Já o futuro de Miguel Arias Cañete, o nomeado espanhol com a incumbência da Energia e Clima, depende agora da comissão de Assuntos Jurídicos (JURI), depois de não ter conseguido convencer na quarta-feira os eurodeputados das especificidades da sua declaração de interesses. A venda das suas participações em duas empresas petrolíferas espanholas e o envolvimento da sua família nessas mesmas empresas foi questionado múltiplas vezes, muitas delas sem respostas conclusivas – especialmente no que diz respeito aos interesses de um cunhado no mercado energético. A sua aprovação ou nova chamada para esclarecimentos só vai acontecer quando a JURI se pronunciar.
Também Věra Jourová, ex-ministra checa do Desenvolvimento, também vai ter de prestar declarações adicionais aos eurodeputados. Com a responsabilidade da pasta da Justiça nesta nova Comissão, a checa, que também foi ouvida na quarta-feira, também não convenceu na sua audição. Jourová foi acusada há oito anos de corrupção no seu país e chegou a estar presa.

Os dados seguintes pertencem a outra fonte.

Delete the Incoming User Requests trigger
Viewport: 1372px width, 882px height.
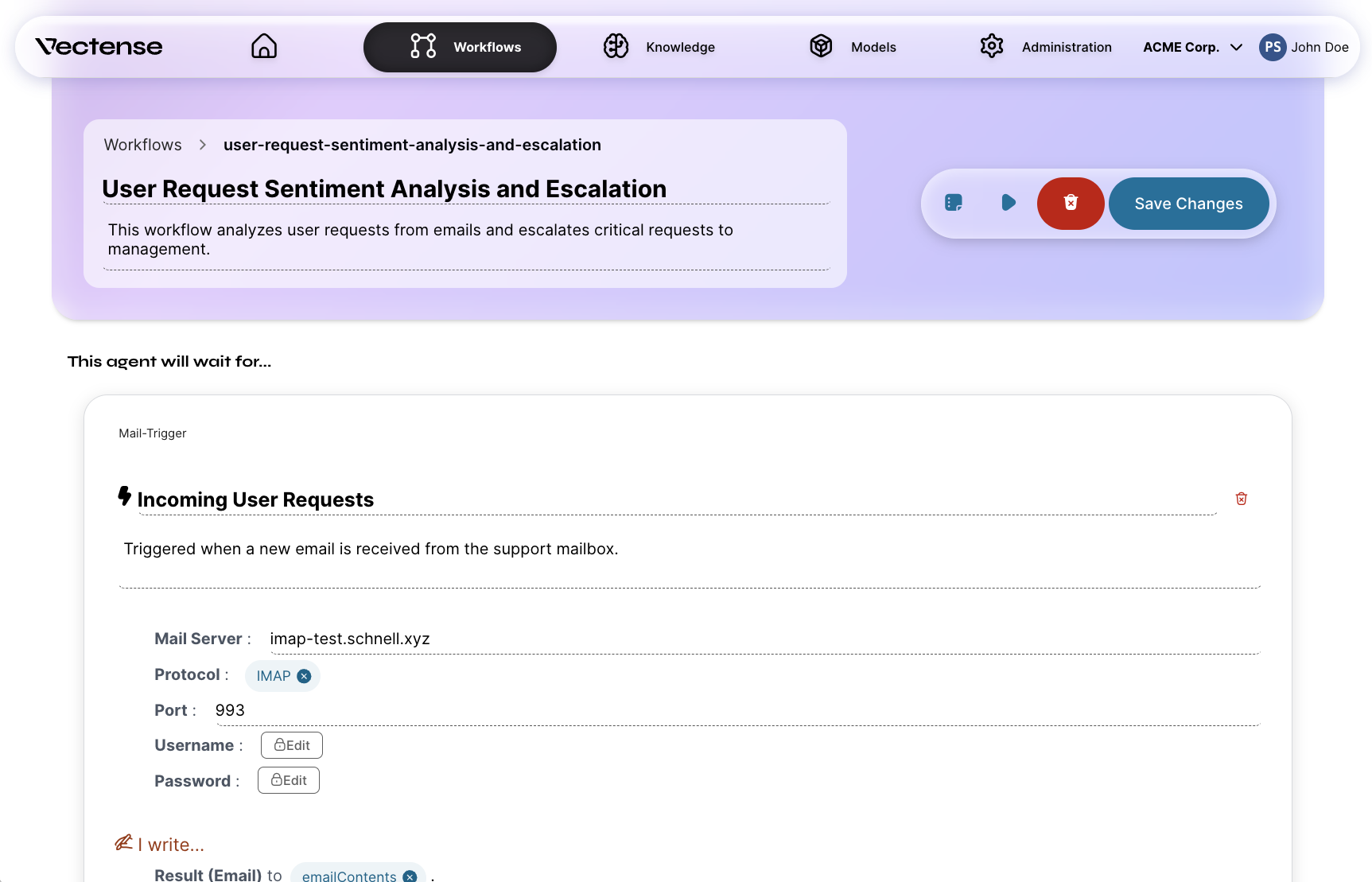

Outra audição conturbada foi a de Tibor Navracsics, o nomeado húngaro, que ficará com o pelouro da Educação e da Cultura. Disse que ser europeu é “uma coisa boa” e que tem orgulho nisso, mas foi difícil fugir às acusações feitas ao governo de Victor Orbán que já disse publicamente preferir uma “democracia não-liberal”, aumentou os impostos aos meios de comunicação independentes e deixou deliberadamente de financiar algumas organizações não-governamentais. No mandato passado do Parlamento Europeu, Rui Tavares, então eurodeputado dos Verdes, foi autor de um relatório sobre alterações constitucionais no país e concluiu que não estavam a ser respeitados “os valores comuns definidos no Tratado da União Europeia”. A decisão sobre Navracsics será conhecida ainda esta quinta-feira.